▸ **SOURCE PASSAGE**
━━━
What McGilchrist does is show what we have lost since the time of C.S. Lewis. He focuses on the brain and shows us that our world is out of kilter based on faulty neurophysiology and pathology, and he is rapidly convincing the world that our previous views of right and left brain function are completely wrong. The left brain has become too dominant. It is concerned with the detailed life of grabbing and getting whilst the right brain is concerned with the big picture and should be dominant. Watch birds feeding and you see the two worlds at work. Picking up small seeds requires precise attention by the left brain in order to live, but at the same time the right brain must be scanning the world to see that the feeding bird doesn’t become some other creature’s breakfast. Just like any other biological function, the right brain must be appropriately exercised, and this is done via teaching—particularly literature and history. All cultures have their dark sides, but to pretend the West has been the worst of all has no basis in history. Those of us who grew up in the West and have traveled know that much good and some evil came out of the period of western hegemony.

 

Now here’s the problem: for more than five centuries, because of the obvious benefits of reductionistic science, we have concentrated on and rewarded left brain activities, the left brain world of detailed observation and measurement has dominated the right brain world of abstract meaning, purpose, art and religion. When I talk to Christian parents about their children’s education, they almost always want it to be relevant and directed toward a career. It is as though Paul’s magnificent and challenging command in Philippians 4:8 to meditate on whatever is true, noble, just, pure, beautiful and good had never been written. This is vastly more relevant and directed to eternal ends. As for wisdom, which we need in our political leaders, modern students are unlikely to hear the Word in school. T.S. Eliot asked the question when he wrote:

 

“Where is the Life we have lost in living?
━━━
▸ **ENTRIES PROVIDED**

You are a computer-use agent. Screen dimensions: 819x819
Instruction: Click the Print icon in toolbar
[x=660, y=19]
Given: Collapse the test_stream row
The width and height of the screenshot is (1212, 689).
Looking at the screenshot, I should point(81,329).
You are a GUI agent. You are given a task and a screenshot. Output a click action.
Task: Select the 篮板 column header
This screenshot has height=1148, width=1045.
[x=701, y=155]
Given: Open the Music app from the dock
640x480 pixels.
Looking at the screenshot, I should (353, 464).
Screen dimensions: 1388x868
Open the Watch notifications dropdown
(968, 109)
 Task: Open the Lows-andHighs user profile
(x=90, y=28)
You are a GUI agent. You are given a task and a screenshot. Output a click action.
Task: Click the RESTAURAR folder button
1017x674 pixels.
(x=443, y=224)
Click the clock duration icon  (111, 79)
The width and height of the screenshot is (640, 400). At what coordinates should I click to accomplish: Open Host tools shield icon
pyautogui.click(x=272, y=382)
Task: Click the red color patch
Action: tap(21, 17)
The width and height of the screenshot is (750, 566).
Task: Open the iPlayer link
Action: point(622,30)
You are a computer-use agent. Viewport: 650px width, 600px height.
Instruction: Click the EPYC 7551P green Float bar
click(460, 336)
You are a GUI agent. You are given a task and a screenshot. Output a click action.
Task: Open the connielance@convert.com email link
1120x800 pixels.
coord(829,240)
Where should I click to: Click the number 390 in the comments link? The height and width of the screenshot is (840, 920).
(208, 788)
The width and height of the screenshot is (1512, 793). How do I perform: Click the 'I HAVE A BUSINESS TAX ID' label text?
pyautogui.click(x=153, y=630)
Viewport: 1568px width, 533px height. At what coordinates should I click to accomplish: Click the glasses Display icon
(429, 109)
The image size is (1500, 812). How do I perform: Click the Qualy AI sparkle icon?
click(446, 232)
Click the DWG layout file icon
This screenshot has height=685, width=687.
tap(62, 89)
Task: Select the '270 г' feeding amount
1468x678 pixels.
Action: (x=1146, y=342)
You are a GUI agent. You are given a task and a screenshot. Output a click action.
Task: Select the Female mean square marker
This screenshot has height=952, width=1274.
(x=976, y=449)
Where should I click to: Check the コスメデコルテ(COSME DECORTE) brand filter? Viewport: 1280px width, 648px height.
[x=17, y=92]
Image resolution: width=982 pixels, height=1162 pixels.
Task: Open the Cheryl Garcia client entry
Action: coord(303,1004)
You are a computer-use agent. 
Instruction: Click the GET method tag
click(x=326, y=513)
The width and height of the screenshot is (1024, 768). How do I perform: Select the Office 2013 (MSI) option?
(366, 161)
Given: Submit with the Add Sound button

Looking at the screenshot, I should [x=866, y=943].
━━━
▸ **DIRECTIONS FOR THIS TASK**
According to the passage on left- and right-brain function, for how long have left-brain activities been concentrated on and rewarded?

▸ **ANSWER TO THE EXERCISE**
For more than five centuries.